The group, which has joined forces with PSA (Peugeot-Citroen-Opel) and FCA (Fiat-Chrysler) since January, wants to play one of the first roles in the ongoing electrification of the automobile market. It has already abandoned the development of combustion engines and intends to invest 30 billion euros in the electrification of its ranges by 2025 and in computer software.
Its director, Olivier Francois, has indicated that Opel wants to be 100% electric in Europe by 2028 and with deaths between 2025 and 2030.
Volkswagen is betting everything on electric successfully so far. The ID3 compact model launched in late 2020, and it competes with Tesla for market leadership.
The German group has not yet announced when the combustion engines will expire, but it expects to have, by 2030, 60% of battery vehicles in its European sales.
In its transition to the tram, it will invest 46 billion euros in five years.
Its luxury brand Audi will be 100% battery-operated in 2033. Its other luxury subsidiary, Porsche, will start producing high-performance battery cells.
Lamborghini, which also belongs to this German group, intends to electrify its entire range of sports cars by the end of 2024.
Supercar maker Bugatti, whose control will be ceded by Volkswagen to leading Croatian company Rimac, is expected to launch an electric model in the medium term.
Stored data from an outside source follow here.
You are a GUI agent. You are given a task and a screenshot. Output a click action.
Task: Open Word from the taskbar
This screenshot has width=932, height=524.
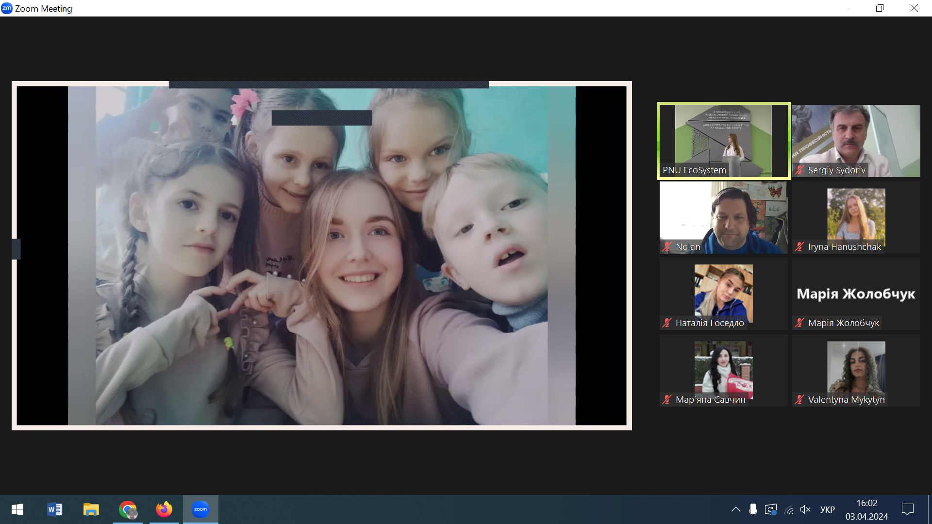pyautogui.click(x=54, y=509)
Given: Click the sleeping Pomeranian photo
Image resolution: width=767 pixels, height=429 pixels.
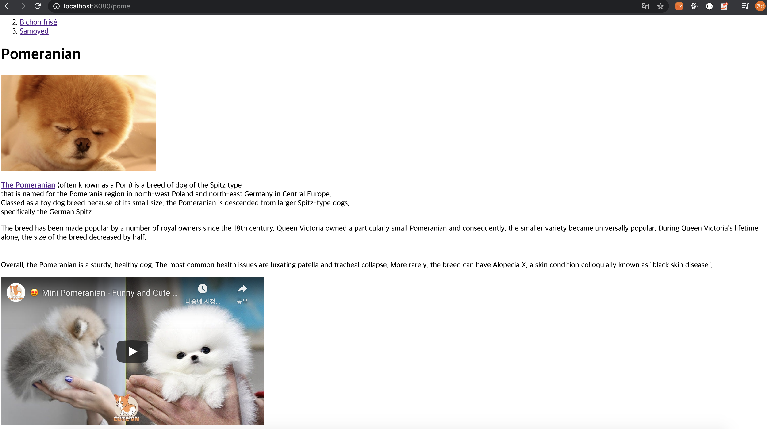Looking at the screenshot, I should 78,123.
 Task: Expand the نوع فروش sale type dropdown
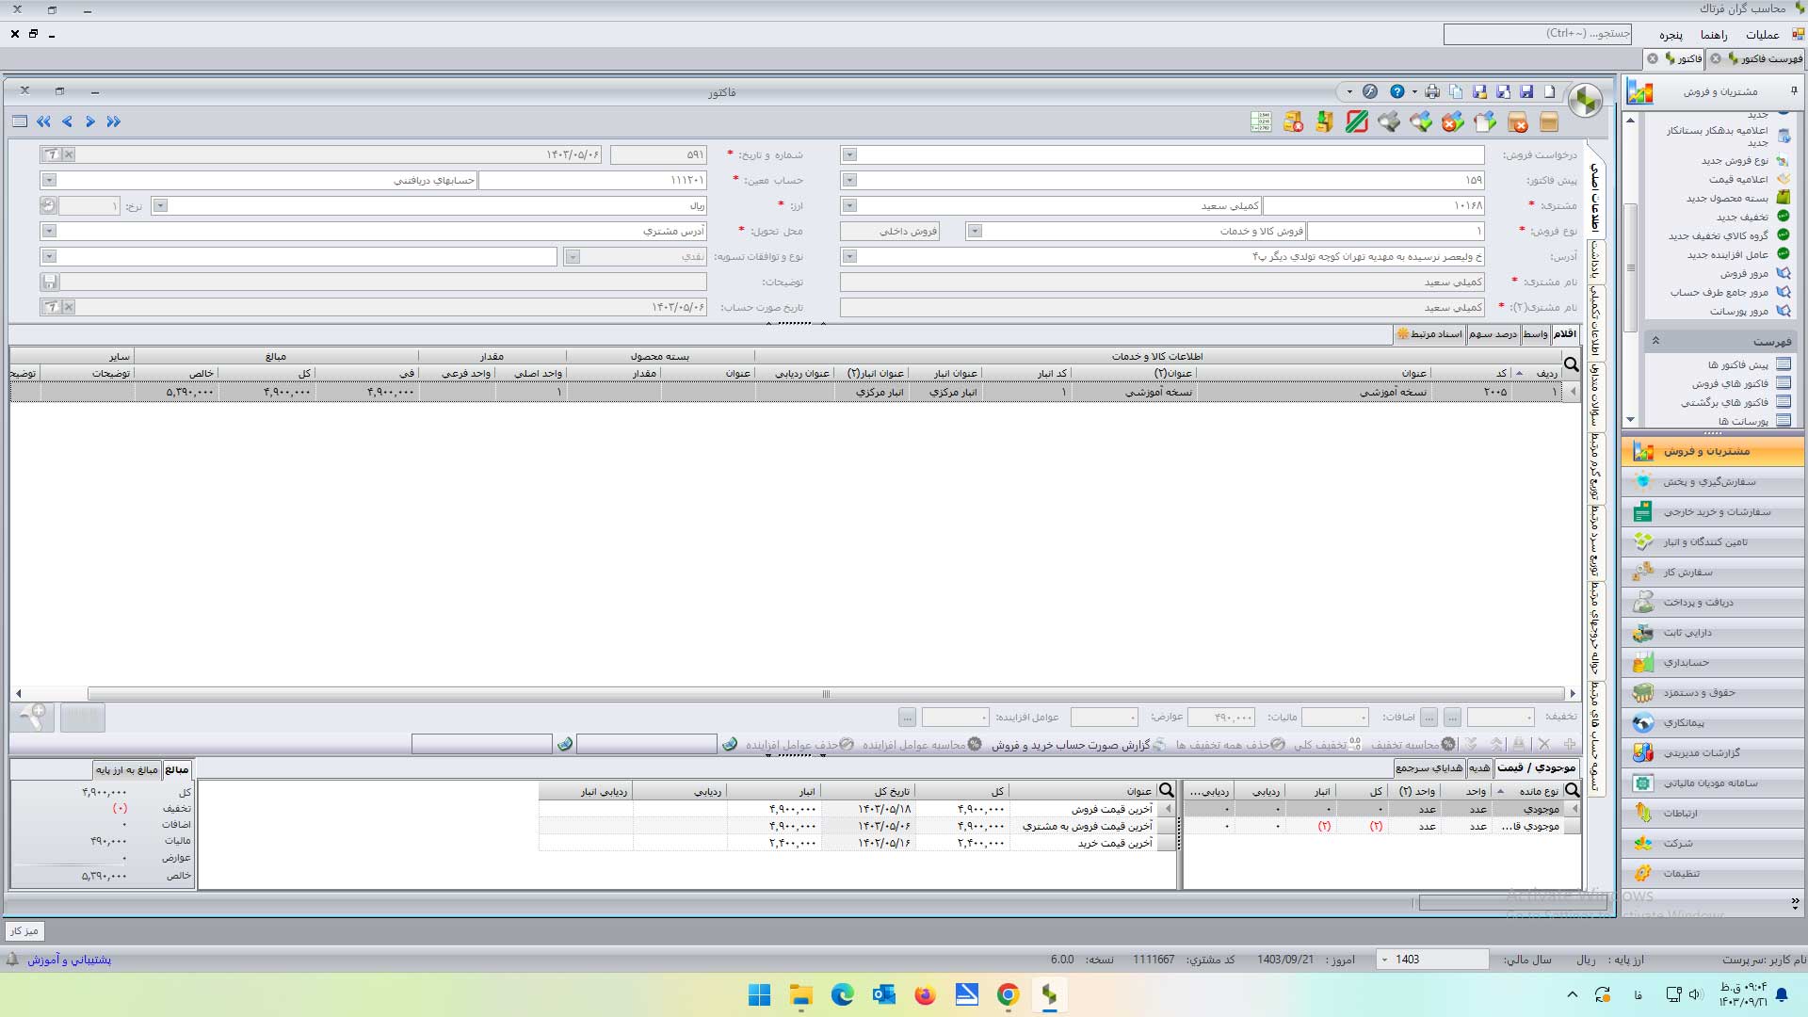point(975,231)
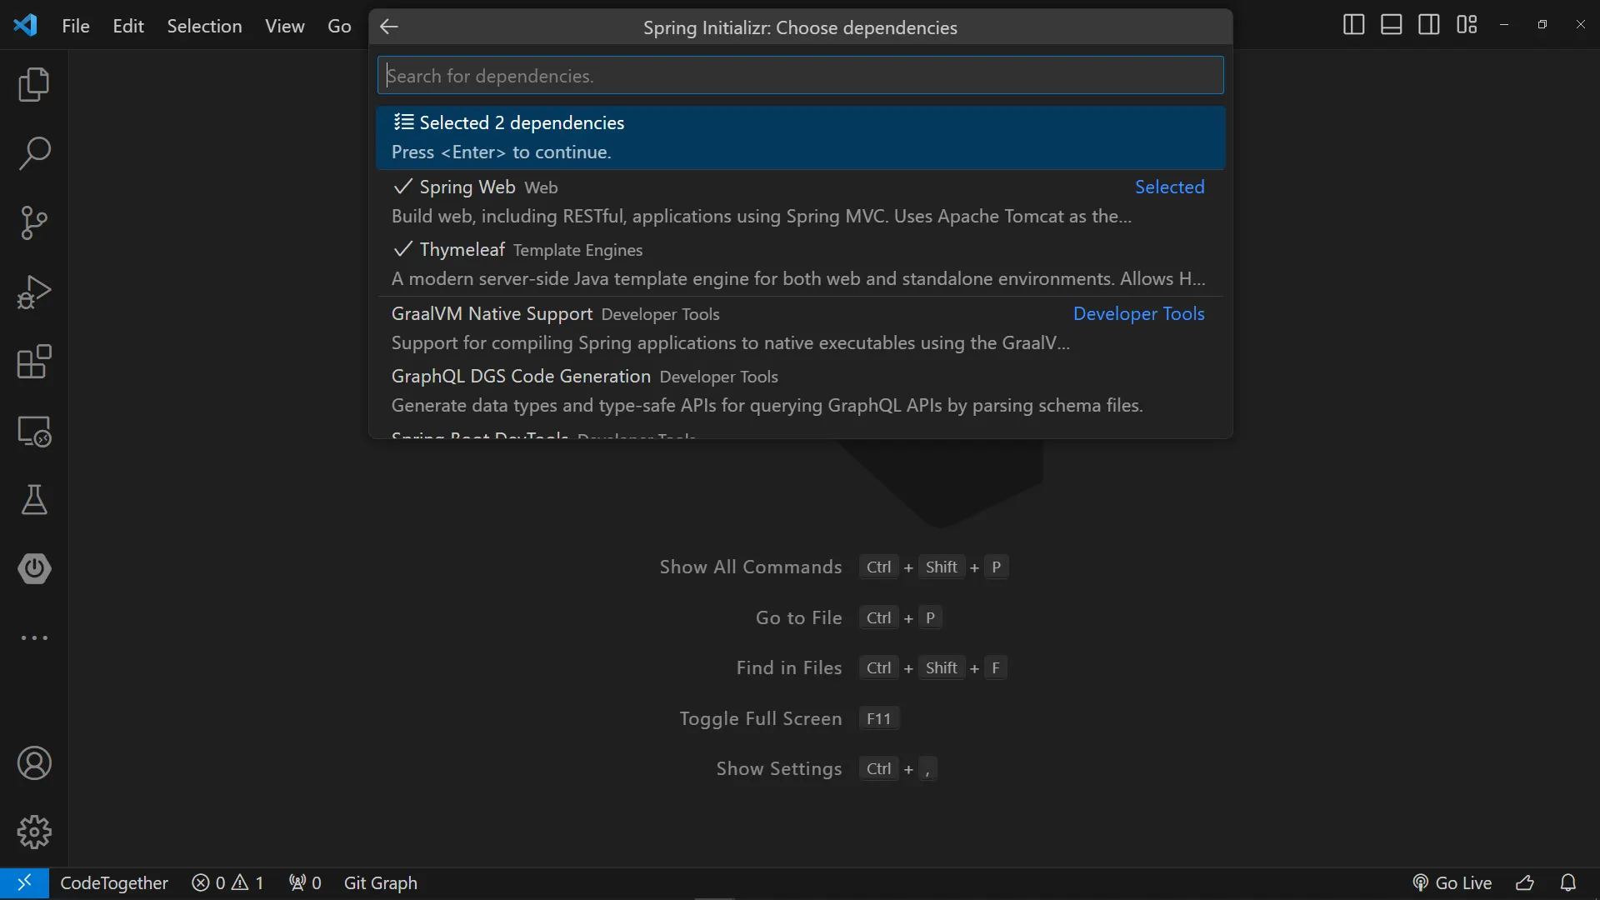Image resolution: width=1600 pixels, height=900 pixels.
Task: Open the Testing flask view
Action: tap(34, 500)
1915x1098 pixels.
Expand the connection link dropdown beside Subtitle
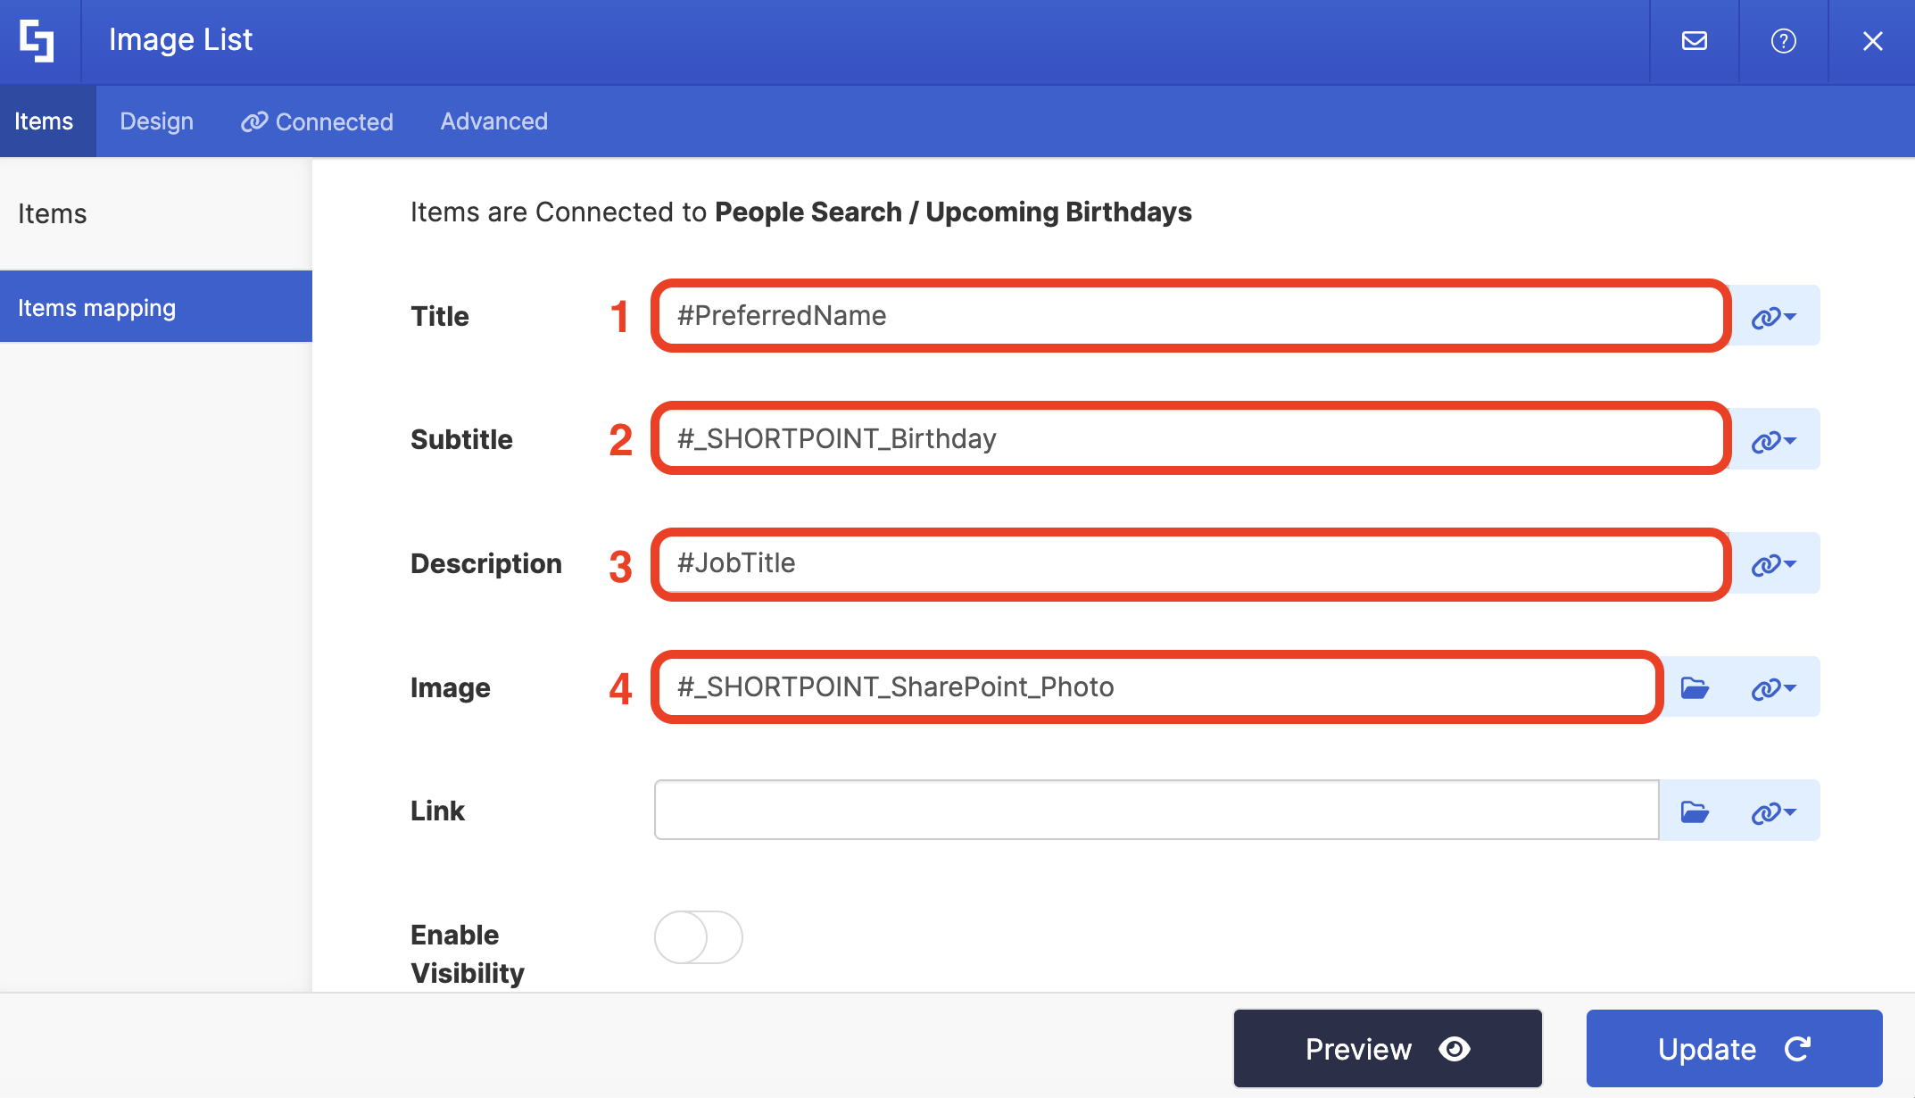tap(1773, 440)
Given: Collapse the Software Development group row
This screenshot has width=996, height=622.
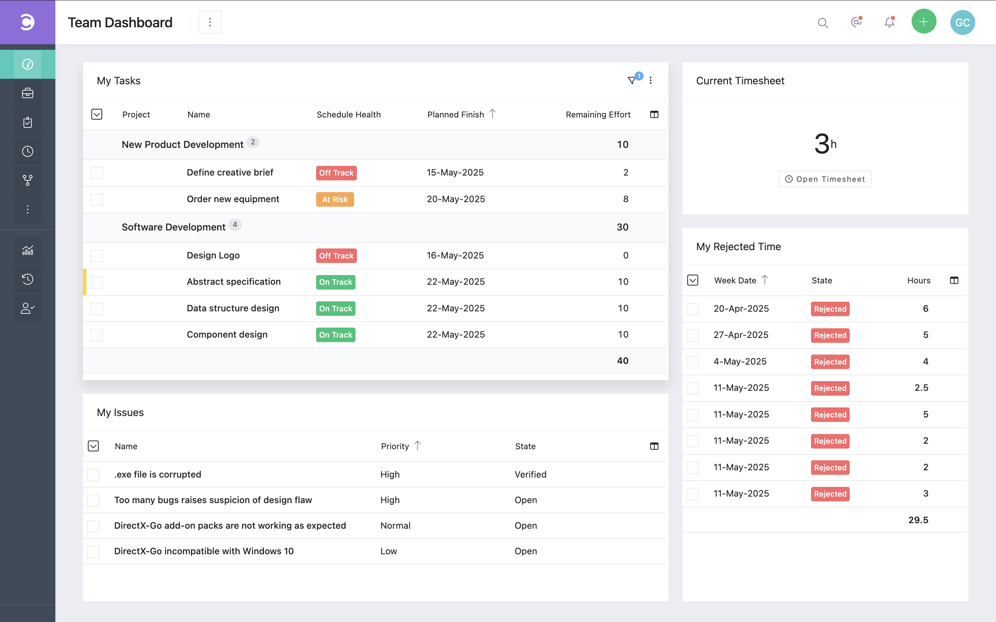Looking at the screenshot, I should (173, 227).
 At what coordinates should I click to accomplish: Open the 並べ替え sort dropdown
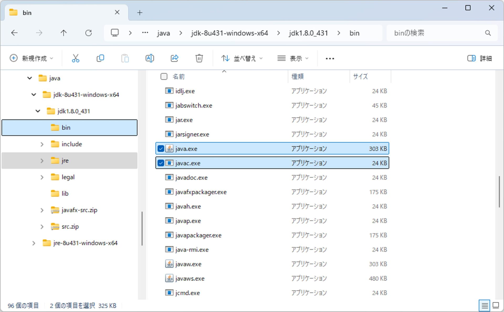click(242, 58)
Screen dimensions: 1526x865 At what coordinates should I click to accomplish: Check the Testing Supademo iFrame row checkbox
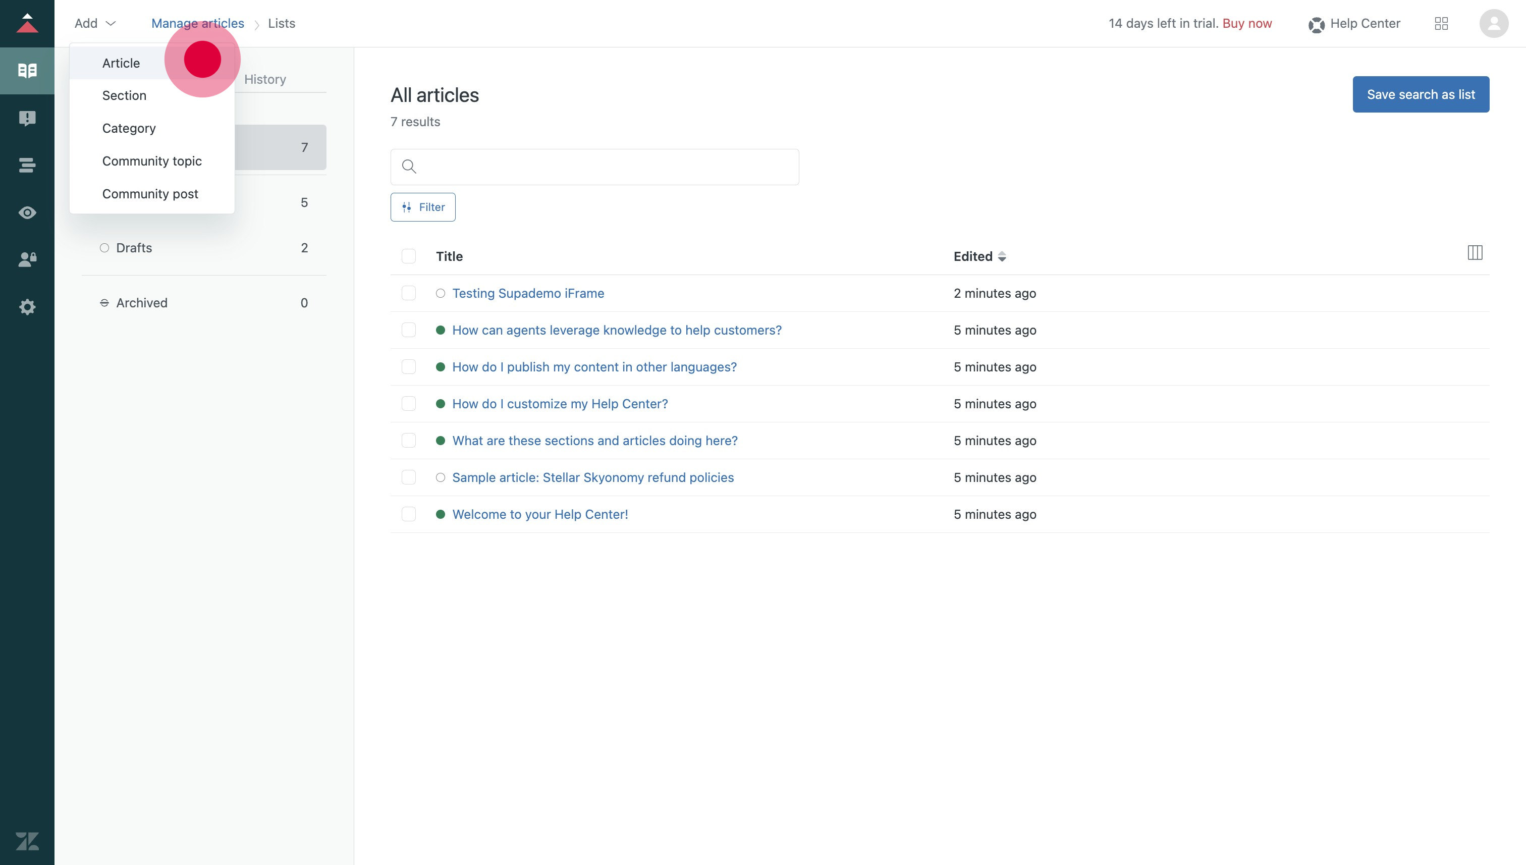(x=409, y=293)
For its part, Volvo, a subsidiary of China’s Geely Group, plans to withdraw all combustion models, including hybrid cars, from its catalog by 2030, the same date that Bentley, or Ford, assumes for Europe.
“From 2025, half of our cars will be electric,” Volvo Cars president Hakan Samuelsson declared in March during an interview with AFP.
To reinvent its group, Jaguar Land Rover, a subsidiary of India’s Tata group, will invest 2.5 billion pounds (2.8 billion euros) a year, largely in trams. All Jaguar sports cars will be electric from 2025 onwards.
Renault, which pioneered the field of trams with Zoé, intends to introduce the greenest ‘mix’ to the European market in 2025″, in which more than 65% of vehicles will be electrified. By 2025 it will launch 10 new electric vehicles, including A modern and “affordable” version of the popular Renault 5, manufactured in France.
BMW, over the next 10 years, wants to sell 10 million 100% electric models, more than double the 4 million it has announced.
Another pioneer in electric cars, with the i3, this brand fell after that, namely, ahead of Tesla.
Its mini-branch will turn its entire back on combustion engines within 10 years.
General Motors North America intends to stop building polluting emissions vehicles by 2035, even if it does not publicly commit to an exclusive electric vehicle offering that year.
Toyota, the Japanese leader in hybrid cars, which does not believe in battery cars, will launch seven 100% electric models by 2025.
Until then, the world number one in cars expects to make in Europe 10% of her sales in electricity and hydrogen, along with 70% in hybrid cars, 10% in rechargeable hybrids, and 10% in vehicles running on fossil fuels. .
In the case of Daimler (Mercedes-Benz), the goal is to continue to “accelerate” electric vehicles, doubling sales of electrified vehicles, including hybrids, in 2021, compared to 2020. In 2025, 25% of sales should be Sold cars. Electric companies, with a 50% target set for 2030.
Finally, the Korean Hyundai plans to introduce 23 models of electric cars by 2025 and sell more than one million units. For its part, Kia will present seven electric models, which should account for 20% of its global sales.